INPUT FOR THIS TASK.
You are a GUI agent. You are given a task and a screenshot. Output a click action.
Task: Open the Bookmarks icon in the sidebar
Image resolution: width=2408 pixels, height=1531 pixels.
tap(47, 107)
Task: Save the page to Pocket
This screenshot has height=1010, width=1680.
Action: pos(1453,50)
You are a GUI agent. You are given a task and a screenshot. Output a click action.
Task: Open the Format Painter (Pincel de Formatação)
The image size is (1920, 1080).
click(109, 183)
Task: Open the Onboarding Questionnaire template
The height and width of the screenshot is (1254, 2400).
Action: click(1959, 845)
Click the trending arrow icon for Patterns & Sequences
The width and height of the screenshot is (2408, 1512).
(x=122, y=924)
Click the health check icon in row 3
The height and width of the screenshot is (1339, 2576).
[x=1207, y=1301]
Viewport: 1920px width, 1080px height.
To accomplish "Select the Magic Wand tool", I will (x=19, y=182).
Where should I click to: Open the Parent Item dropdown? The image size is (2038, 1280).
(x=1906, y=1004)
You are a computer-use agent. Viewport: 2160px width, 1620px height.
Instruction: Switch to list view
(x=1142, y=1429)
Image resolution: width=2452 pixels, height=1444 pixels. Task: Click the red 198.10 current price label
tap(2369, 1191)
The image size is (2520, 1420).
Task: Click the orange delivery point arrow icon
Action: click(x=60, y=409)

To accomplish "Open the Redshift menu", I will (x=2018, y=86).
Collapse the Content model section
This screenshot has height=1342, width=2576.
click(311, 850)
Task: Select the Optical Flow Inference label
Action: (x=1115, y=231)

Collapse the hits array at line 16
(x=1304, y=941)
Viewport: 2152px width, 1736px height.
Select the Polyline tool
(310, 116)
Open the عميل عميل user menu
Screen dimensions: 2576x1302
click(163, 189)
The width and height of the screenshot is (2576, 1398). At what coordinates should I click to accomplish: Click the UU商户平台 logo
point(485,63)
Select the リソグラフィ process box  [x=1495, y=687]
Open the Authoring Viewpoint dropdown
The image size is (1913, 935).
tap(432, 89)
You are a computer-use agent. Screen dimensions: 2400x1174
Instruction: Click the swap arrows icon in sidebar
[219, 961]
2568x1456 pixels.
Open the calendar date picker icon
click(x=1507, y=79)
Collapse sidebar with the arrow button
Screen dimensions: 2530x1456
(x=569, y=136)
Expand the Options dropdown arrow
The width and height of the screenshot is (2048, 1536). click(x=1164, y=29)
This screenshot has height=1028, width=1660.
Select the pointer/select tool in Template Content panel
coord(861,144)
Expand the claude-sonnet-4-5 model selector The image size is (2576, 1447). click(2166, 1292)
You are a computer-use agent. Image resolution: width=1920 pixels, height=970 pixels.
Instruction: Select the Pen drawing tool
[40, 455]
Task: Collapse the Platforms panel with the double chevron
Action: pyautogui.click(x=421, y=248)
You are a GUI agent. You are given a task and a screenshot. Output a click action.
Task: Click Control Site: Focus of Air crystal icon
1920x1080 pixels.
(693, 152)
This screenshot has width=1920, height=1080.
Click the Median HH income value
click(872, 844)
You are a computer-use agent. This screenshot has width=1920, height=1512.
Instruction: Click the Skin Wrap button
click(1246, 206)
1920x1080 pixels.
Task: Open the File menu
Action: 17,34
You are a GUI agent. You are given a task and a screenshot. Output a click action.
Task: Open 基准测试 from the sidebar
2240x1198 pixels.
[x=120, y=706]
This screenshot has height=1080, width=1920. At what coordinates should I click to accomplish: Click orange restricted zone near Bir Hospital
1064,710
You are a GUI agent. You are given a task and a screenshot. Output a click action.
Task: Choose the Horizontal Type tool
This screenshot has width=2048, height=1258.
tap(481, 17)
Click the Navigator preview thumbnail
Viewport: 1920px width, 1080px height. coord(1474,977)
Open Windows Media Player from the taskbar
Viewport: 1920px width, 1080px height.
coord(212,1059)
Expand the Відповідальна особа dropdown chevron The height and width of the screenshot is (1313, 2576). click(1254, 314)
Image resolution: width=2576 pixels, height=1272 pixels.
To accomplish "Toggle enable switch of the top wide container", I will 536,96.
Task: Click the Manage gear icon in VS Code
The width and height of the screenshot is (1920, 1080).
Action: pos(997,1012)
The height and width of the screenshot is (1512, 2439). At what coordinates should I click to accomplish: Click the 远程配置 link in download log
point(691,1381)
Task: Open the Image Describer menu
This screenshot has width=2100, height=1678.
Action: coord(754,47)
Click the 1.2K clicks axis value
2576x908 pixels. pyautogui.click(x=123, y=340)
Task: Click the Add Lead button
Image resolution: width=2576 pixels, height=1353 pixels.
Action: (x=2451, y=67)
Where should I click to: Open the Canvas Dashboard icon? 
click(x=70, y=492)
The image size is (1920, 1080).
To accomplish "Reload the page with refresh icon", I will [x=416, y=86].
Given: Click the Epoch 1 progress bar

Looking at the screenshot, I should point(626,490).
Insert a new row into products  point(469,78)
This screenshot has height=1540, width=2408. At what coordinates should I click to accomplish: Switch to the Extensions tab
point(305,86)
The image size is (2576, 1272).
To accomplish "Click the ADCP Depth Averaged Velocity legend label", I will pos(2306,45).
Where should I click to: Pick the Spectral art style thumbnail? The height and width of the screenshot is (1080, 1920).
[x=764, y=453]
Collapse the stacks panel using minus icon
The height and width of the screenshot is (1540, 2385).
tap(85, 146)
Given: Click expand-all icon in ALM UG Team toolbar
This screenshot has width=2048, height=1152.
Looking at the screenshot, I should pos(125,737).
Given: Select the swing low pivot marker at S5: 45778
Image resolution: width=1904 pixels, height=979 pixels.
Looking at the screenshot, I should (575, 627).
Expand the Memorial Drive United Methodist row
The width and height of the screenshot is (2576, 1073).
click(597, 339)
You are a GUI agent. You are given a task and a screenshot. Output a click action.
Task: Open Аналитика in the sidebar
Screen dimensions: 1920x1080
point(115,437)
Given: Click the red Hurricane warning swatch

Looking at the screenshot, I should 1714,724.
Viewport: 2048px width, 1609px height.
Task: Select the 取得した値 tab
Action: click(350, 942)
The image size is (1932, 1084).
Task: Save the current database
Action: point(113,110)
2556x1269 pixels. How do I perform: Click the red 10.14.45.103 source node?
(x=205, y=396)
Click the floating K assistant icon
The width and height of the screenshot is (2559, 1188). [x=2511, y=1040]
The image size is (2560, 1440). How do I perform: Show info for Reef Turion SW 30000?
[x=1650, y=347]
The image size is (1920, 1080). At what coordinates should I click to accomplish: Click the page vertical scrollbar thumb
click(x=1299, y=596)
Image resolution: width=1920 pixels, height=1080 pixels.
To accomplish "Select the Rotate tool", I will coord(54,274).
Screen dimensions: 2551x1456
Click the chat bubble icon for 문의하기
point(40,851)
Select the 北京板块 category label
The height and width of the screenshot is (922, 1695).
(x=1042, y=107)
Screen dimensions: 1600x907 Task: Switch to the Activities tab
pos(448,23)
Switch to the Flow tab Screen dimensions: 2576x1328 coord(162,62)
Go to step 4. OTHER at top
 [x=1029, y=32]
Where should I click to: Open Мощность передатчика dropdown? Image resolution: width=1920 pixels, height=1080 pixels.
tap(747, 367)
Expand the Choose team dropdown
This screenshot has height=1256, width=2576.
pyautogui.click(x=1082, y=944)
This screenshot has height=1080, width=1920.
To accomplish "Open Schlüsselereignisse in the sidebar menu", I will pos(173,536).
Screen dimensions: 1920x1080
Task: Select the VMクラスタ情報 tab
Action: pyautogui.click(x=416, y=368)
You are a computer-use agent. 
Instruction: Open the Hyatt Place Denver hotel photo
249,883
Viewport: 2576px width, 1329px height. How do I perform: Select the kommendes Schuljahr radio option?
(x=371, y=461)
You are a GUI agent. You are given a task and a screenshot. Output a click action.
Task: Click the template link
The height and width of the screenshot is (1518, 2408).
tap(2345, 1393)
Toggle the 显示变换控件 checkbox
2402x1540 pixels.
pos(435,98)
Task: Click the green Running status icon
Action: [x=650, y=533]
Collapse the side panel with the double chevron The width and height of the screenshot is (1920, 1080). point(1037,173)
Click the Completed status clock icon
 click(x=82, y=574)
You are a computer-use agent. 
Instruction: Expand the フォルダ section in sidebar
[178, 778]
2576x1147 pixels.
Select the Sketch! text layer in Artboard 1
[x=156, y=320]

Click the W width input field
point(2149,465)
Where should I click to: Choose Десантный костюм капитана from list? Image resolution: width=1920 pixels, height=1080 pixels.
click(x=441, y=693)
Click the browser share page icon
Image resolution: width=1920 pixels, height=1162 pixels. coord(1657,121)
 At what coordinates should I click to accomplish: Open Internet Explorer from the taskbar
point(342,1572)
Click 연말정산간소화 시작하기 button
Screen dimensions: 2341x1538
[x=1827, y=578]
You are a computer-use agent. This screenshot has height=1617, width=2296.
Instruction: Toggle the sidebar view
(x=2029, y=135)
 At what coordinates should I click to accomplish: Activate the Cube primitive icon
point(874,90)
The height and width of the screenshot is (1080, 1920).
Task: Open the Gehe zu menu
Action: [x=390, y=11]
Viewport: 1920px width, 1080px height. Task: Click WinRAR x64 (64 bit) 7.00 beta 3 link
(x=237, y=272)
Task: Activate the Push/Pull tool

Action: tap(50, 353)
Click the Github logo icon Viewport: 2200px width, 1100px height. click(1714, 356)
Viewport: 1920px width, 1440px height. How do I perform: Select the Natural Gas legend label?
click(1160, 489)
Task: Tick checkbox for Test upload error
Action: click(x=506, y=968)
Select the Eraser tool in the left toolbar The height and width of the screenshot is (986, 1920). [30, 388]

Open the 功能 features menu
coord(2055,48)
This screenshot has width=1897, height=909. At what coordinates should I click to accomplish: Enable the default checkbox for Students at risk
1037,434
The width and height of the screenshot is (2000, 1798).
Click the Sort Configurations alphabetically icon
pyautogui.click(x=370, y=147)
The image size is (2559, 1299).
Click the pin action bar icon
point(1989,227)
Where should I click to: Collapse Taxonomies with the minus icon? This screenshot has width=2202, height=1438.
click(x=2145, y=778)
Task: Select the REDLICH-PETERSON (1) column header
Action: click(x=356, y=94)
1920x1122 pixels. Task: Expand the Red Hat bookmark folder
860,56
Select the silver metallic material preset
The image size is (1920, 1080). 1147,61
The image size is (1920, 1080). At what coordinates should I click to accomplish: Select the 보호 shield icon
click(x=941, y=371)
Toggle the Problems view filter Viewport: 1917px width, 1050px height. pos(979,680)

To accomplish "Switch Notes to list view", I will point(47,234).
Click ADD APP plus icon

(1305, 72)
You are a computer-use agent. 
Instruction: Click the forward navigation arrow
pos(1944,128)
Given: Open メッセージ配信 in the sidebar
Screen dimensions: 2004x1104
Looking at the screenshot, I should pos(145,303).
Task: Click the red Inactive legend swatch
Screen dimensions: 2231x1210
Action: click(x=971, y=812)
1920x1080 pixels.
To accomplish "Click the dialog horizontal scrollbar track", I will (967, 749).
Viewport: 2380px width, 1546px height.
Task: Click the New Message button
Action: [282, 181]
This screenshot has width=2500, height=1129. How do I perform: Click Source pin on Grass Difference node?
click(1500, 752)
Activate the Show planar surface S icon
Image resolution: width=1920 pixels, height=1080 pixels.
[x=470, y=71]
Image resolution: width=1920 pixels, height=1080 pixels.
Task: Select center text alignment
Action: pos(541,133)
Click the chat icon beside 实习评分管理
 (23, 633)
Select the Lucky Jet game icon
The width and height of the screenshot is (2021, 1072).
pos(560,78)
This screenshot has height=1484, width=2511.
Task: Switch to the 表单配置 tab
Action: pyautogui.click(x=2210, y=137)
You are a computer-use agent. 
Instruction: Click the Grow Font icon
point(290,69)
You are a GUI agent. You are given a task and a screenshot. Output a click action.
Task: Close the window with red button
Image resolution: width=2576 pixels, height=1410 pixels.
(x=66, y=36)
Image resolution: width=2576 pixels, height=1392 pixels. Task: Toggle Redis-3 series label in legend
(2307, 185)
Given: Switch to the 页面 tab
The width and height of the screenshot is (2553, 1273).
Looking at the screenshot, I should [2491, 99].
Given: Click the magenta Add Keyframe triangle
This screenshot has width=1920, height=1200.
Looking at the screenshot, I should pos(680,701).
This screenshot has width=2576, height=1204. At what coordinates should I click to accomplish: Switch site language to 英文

REQUIRED WORK.
Count up the lines in the entries that hold "toolbar", and respond with that count and no other text.

EXPECTED OUTPUT.
2